“Bir arkadaşım Times New Roman 12’yi neden hiç sevmediğinden bahsediyordu geçenlerde.
Düşündüm de, yazı fontlarıyla olan aşk, nefret, huzur ilişkimizin kaynağı neydi acaba?
Bu konu Yiğit Ahmet Kurt’un altı yıl önce bir yazısında tavsiye ettiği Simon Garfield’ın kitabını ve oradaki ilginç örnekleri aklıma getirdi.
Mesela…
Obama’nın seçimlerdeki başarısında etkili olduğu öne sürülen unsurlardan biri de, kampanya sloganlarında Gotham yazı tipinin kullanılması. “Değişim” “Umut” “Evet Yapabiliriz!” sloganlarının ürkütmeyen ama ileriyi düşünmek ihtiyacını gösteren bir havada verilmesi gerektiği ve bunun için de Gotham’ın seçilmiş olmasının isabetli bir tercih olduğu söyleniyor.
Disleksi hastası çocuklarla ilgilenenlerin Trebuchet ve Comic Sans yazılarını tercih etmeleri tesadüf değil. Bu yazı tiplerinin rahatlığı ve yumuşaklığı ile disleksik çocuklara daha iyi geldiği tespit edilmiş.
Ya da bir başka ilginç örnek…
İnsanlara hangi yazı tipini daha okunaklı bulduklarını doğrudan sormak yerine bir göz kırpma testi geliştiriliyor. Laboratuvar koşullarında, okura aynı metin farklı yazı tipleriyle sunularak ölçüm yapılıyor. Bu testlerde hemen her zaman Bembo, Bodoni ve Garamond en iyi sonucu veriyor. (Not edebiliriz!)

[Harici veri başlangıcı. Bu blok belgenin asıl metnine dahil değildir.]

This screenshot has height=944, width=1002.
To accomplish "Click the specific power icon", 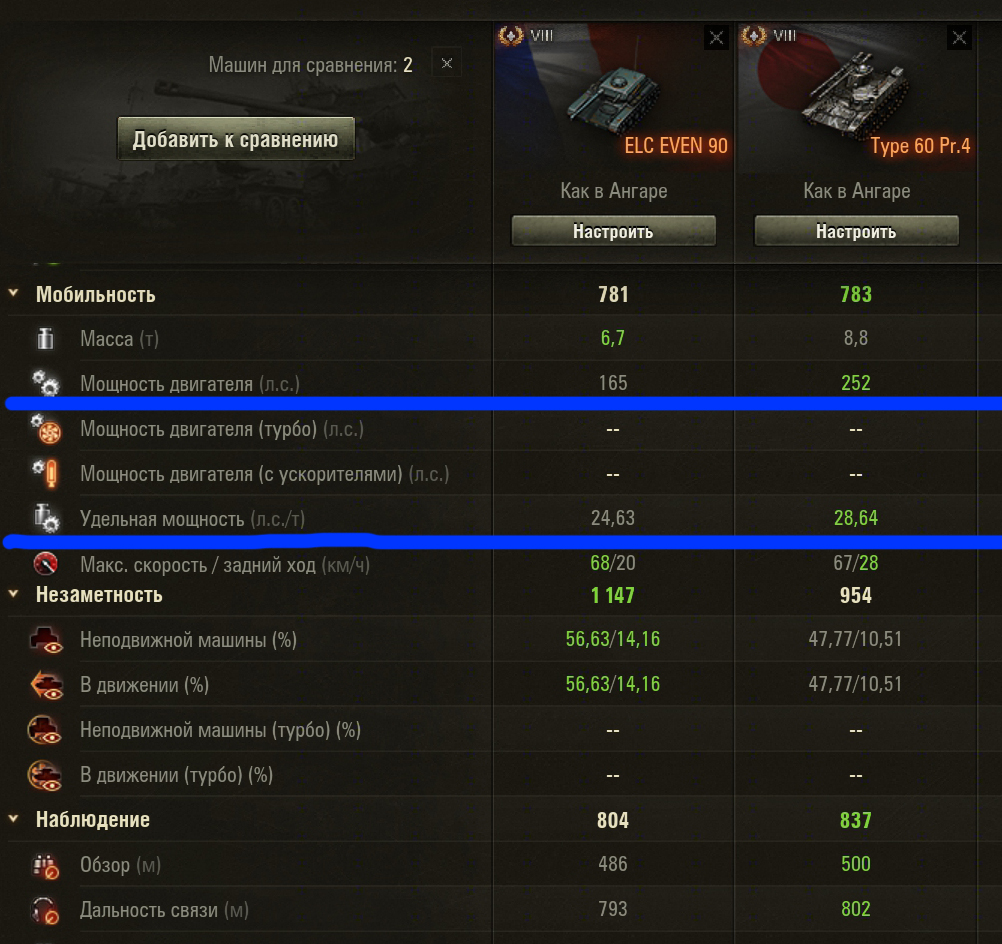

Bilmiyordum, yeni öğrendim:
Kitap fontları arasında en okunabilir olan Sabon imiş. Havaalanlarındaki veya otoyollardaki tabelalar için seçilen yazı karakterlerinin tesadüf olmadıklarını tahmin edebilirsiniz. (En azından Avrupa’da ve Amerika’da😉)
Yazının belli bir mesafeden rahatlıkla okunabilir, ince, tutarlı, biraz tekdüze ve hayal gücünü uzun süre oyalamayacak nitelikte olması gerekiyor. Buna göre Avrupa havaalanlarında büyük ölçüde Frutiger egemenliği var, Amerika’da ise Helvetica.
Herkesin bir gözdesi vardır mutlaka; ben de genel olarak Helvetica’cıyım. Helvetica’nın kendiliğinden güven veren, aklı fazla karıştırmayan bir font olduğunu düşünüyorum. Hem de samimi bir duruşu var. Hiç bu açıdan baktınız mı bilmiyorum ama bir yazı karakteri seçtiğimiz zaman aslında bu seçimimiz “Neyi, nasıl söylemek istiyoruz?”un da cevabı oluyor.
Arial’ın Helvetica’yı taklit ederek doğduğu ve bir anlamda “çalıntı” olduğu için tasarım dünyasında çok sevilmediğini, Times New Roman’ın -arkadaşımı haklı çıkarır şekilde- geleneksel ve soğuk bir font olarak bulunduğunu, Comic Sans’ın ciddiyetsiz duruşundan dolayı “kullanımını yasaklayalım” kampanyasına bile konu olduğunu da ekleyeyim.
Frutiger fontunun yaratıcısı Frutiger’in sözleriyle bitireceğim: “Eğer öğle yemeğindeki kaşığın şeklini hatırlıyorsanız, şekli yanlış demektir. Kaşık ve harfler birer alettir; biri tabaktan yemeği almak içindir, diğeri sayfadan bilgiyi… Şayet iyi bir tasarımsa, okurun kendini rahat hissetmesi gerekir çünkü harf hem banal hem güzeldir.”